Overall, in all of the three labels, we can see the improvement of Marco-F1 score. Among those three function labels, the Background label has the highest performance, since in NI-cite dataset, the Background label has the largest number. We note the data imbalance in our dataset. However, this scenario is commonly seen in different benchmarks of the citation function classification task. In addition, in the real world scenario, it is the truth that majority of citations are used for introducing background knowledge. This also reflects that the citation function classification task is no-trivial and worth research effort. When class imbalance exists within a training data, the deep learning based models will typically over-classify the majority group due to its increased prior probability (Johnson & Khoshgoftaar, 2019).

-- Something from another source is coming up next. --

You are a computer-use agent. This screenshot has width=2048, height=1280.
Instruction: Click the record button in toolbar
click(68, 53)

The citation function classification allows researchers to have a better understanding of a citation function, which can facilitate us to (a) create better informative citation indexers (Teufel et al., 2019), (b) identify the significant references (Valenzuela & Etzioni, 2015), and (c) search the target online scientific paper in a database (Cohan et al., 2019). For example, AI based scientific literature database such as semantic scholar Footnote 9 leverage the citation function of each scientific literature to help the reader better understand and search the references. While adopting our proposed method, there are two main points worth to be considered. Firstly, our model cannot directly handle citation context in other languages like Spanish or Chinese, since the model we used is pretrained with English corpus. We note that multilingual pretrained language model (Pires et al., 2019) is possible to handle other languages. In addition, since the data used in this paper mainly comes from computer science and medical domains, our model may achieve better performance if it is adopted to the related domains. Although a pretrained language model is robust to handle data from different areas, domain adaptation is still a challenging problem which is out of scope of this paper.

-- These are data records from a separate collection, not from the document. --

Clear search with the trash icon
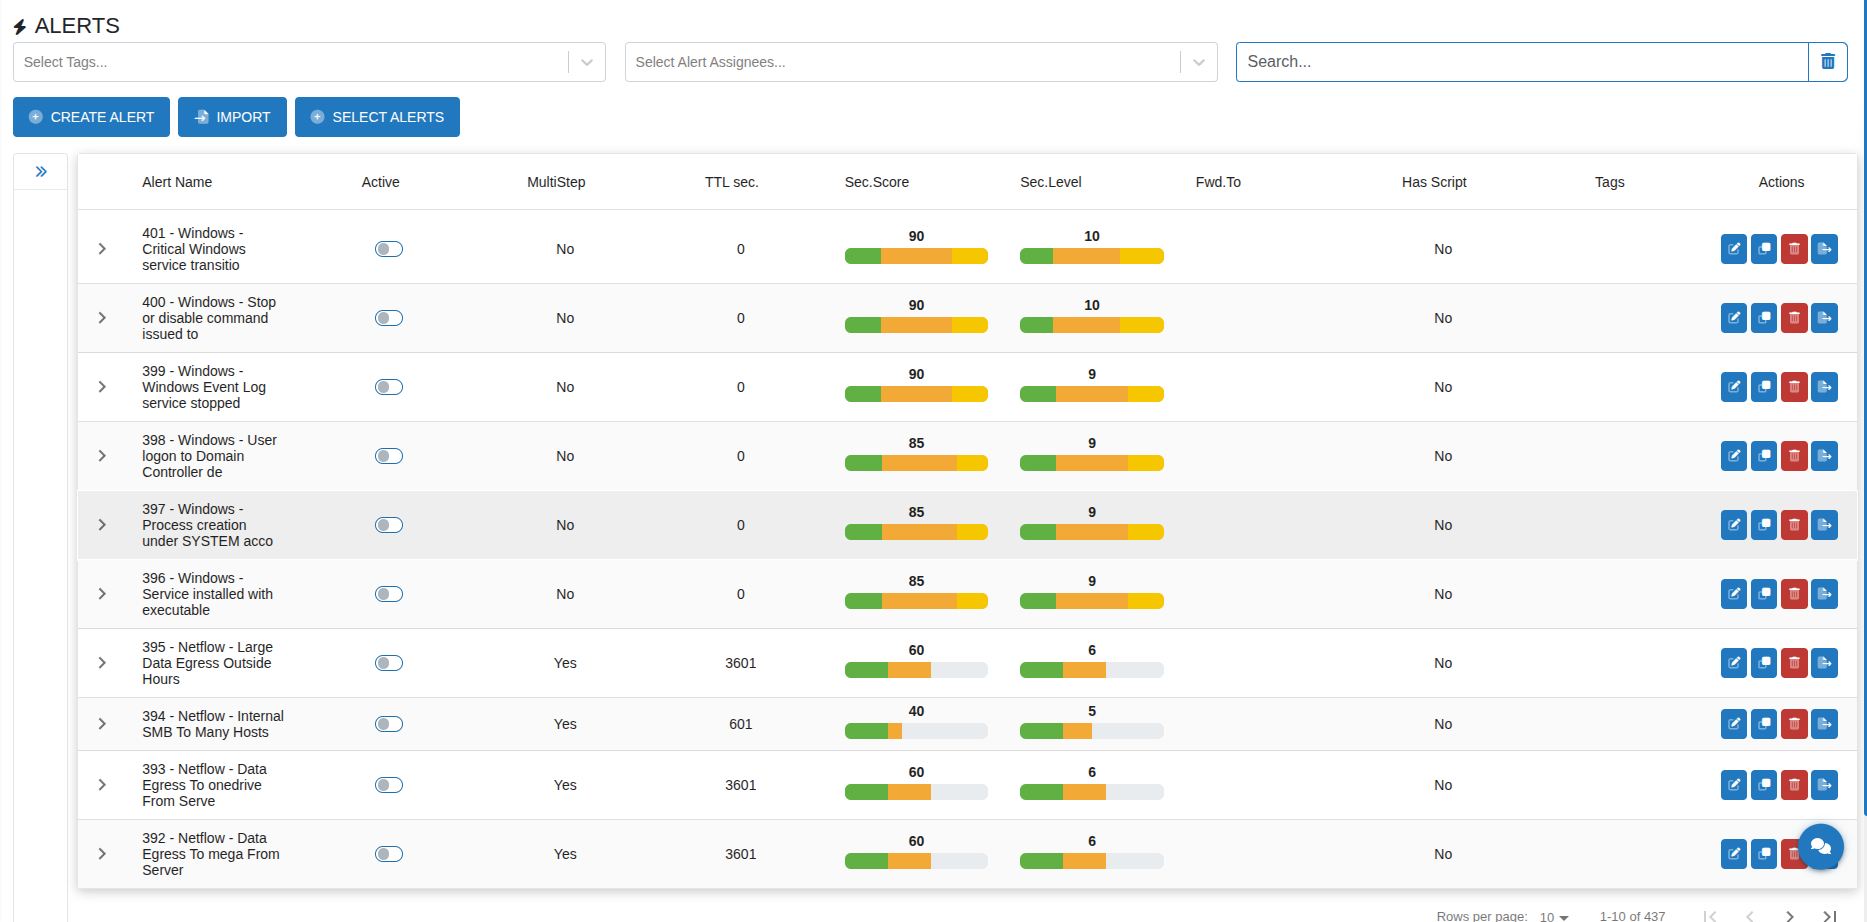This screenshot has width=1867, height=922. [x=1827, y=62]
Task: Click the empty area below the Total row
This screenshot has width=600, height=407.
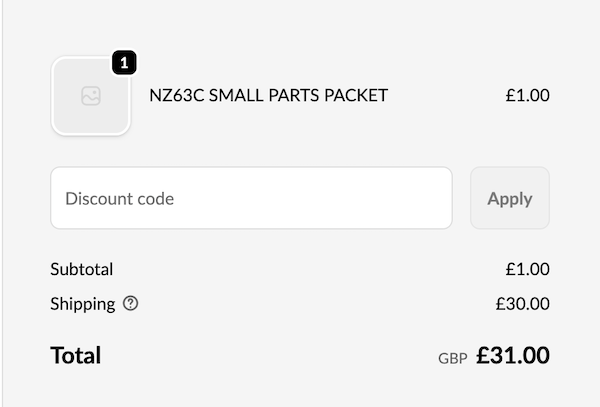Action: click(x=300, y=392)
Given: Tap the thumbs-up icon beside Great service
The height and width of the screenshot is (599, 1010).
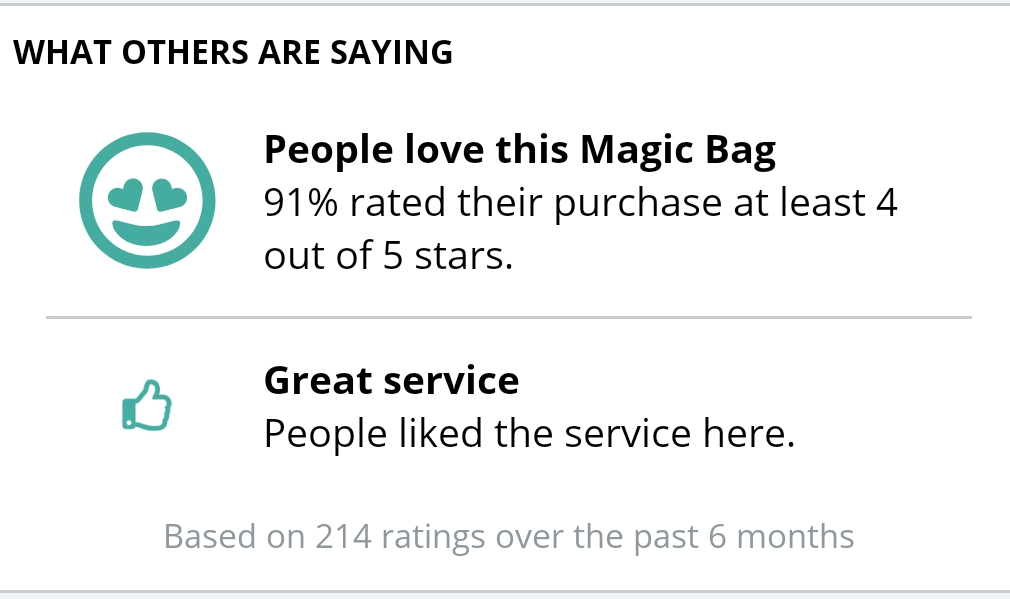Looking at the screenshot, I should point(147,405).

Conclusion and future work

In this paper, we proposed to integrate various native information with the state-of-the-art text representation models in the citation function classification task. We proposed different integration solutions for three popular neural text representation models including LSTM, transformer, and seq2seq. Our experimental results suggest that the native information of citations does contribute to the citation function classification performance to a significant extent. We also constructed a novel large scale dataset, NI-Cite, with rich native information. We further built a new benchmark for using this information in citation function classification task and explored the state-of-the-art model and its structure that can best use those native information around a citation. In the near future, we intent to further improve our model by integrating native information into the language model’s pretraining stage and will enhance our dataset by collecting high-quality scientific paper corpus with more native information. The other limitation of our work is that there are only three citation function labels in our dataset. In the future, we plan to extent the dataset into a more fine-grained citation function scheme.